The historical simulation for the near-surface air temperature and precipitation is compared to that in the RCP4.5 scenario for the period 2045–2064 by finding the difference between RCP 4.5 scenario mean and the historical climatological mean. To determine the significance of the obtained difference/change, this difference is expressed in number of standard deviations in the historical simulation by dividing the difference with the standard deviation in the historical climatology [26, 27]. The obtained value is then multiplied by √2 to test the significance of the difference between the two means.
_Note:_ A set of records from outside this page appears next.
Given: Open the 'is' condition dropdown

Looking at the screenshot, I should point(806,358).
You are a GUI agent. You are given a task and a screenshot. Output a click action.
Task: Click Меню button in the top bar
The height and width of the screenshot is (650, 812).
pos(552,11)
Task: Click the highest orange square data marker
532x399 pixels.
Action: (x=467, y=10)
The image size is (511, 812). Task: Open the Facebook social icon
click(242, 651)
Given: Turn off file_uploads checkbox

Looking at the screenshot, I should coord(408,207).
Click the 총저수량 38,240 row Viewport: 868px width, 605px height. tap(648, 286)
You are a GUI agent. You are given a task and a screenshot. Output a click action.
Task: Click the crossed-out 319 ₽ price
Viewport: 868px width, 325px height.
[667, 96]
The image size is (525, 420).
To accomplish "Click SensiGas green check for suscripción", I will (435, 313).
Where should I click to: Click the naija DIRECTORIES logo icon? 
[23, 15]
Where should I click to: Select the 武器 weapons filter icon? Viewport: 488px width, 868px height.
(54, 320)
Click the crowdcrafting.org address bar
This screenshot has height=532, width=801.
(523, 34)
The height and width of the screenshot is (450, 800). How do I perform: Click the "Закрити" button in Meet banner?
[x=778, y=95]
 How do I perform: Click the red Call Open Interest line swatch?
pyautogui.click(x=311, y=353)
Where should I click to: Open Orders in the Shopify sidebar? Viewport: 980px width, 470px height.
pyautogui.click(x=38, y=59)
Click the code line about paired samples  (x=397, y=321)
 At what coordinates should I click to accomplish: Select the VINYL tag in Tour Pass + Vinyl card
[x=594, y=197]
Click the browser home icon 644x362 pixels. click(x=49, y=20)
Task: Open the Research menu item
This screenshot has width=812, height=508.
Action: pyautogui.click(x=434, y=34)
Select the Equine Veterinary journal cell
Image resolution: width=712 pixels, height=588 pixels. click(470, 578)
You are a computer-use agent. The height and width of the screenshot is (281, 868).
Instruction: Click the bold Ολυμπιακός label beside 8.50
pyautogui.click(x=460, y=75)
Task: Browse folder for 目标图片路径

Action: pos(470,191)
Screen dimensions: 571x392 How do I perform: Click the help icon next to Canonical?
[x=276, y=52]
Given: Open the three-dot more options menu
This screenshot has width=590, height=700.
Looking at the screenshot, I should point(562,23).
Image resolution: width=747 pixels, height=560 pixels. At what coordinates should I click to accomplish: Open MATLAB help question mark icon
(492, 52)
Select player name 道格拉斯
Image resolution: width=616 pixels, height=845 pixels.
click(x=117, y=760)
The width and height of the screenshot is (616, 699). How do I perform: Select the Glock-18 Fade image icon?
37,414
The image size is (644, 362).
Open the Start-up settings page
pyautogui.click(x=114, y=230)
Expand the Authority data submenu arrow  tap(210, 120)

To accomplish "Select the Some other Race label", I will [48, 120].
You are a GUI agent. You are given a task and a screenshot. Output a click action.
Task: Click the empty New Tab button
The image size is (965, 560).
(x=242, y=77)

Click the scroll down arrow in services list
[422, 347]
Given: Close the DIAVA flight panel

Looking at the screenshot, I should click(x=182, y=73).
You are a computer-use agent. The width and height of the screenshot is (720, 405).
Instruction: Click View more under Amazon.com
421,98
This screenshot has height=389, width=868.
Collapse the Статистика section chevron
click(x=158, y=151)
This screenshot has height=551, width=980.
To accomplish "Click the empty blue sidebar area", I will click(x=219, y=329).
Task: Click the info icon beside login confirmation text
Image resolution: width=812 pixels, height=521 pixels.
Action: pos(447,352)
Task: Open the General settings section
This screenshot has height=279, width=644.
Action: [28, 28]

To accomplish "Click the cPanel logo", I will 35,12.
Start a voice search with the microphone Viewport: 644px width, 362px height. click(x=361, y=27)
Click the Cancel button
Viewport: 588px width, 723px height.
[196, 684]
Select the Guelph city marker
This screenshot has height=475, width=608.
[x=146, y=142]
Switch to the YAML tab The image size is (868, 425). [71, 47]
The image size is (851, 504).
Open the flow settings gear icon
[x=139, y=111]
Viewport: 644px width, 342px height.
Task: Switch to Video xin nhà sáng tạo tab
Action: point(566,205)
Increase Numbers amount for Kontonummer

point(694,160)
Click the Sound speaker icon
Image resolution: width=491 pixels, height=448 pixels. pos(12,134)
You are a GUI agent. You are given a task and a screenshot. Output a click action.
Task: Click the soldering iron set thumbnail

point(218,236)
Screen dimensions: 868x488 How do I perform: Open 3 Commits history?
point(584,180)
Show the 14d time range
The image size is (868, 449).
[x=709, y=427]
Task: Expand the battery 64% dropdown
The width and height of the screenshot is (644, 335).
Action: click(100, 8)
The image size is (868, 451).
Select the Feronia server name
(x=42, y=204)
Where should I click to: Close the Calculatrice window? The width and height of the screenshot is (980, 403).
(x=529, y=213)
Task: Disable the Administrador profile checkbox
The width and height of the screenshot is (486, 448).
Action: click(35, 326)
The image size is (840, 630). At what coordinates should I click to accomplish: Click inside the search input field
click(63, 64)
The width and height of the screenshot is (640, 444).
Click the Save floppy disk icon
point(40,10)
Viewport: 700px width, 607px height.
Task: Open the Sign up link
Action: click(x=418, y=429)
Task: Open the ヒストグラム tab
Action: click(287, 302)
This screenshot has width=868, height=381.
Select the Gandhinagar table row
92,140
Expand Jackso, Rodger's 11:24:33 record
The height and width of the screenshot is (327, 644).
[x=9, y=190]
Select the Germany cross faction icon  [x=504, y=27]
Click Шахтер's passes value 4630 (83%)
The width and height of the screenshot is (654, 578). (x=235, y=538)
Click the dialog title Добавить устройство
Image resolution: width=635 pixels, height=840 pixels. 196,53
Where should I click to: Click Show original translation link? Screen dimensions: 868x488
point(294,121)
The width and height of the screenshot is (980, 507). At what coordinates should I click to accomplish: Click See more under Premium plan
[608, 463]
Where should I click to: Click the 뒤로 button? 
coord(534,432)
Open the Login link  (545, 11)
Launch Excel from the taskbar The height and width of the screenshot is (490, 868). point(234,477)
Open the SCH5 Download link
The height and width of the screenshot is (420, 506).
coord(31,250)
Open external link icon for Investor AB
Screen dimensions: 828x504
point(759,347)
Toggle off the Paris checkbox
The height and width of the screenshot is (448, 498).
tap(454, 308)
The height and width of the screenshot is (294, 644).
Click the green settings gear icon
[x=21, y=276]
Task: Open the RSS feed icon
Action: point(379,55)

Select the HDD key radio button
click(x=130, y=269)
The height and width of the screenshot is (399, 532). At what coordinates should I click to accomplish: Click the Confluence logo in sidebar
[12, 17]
Statistical significance is measured at the 5% significance level, using two standard deviations as an approximation of the critical value for a two-tailed t test [26, 27]. The formulae used in these analyses are given below:

$${\text{Ave}}\,{\text{change }} = {\text{RCP}}\,4.5\,{\text{ ave}} - {\text{HIST}}\,{\text{ave}}$$
(1)
$${\text{Variability}} = \frac{{{\text{RCP}}\,4.5\,{\text{ ave}} - {\text{HIST}}\,{\text{ave}}}}{{{\text{HIST}}\,{\text{STD}}}}$$
(2)

where Ave = average, HIST = historical and STD = standard deviation.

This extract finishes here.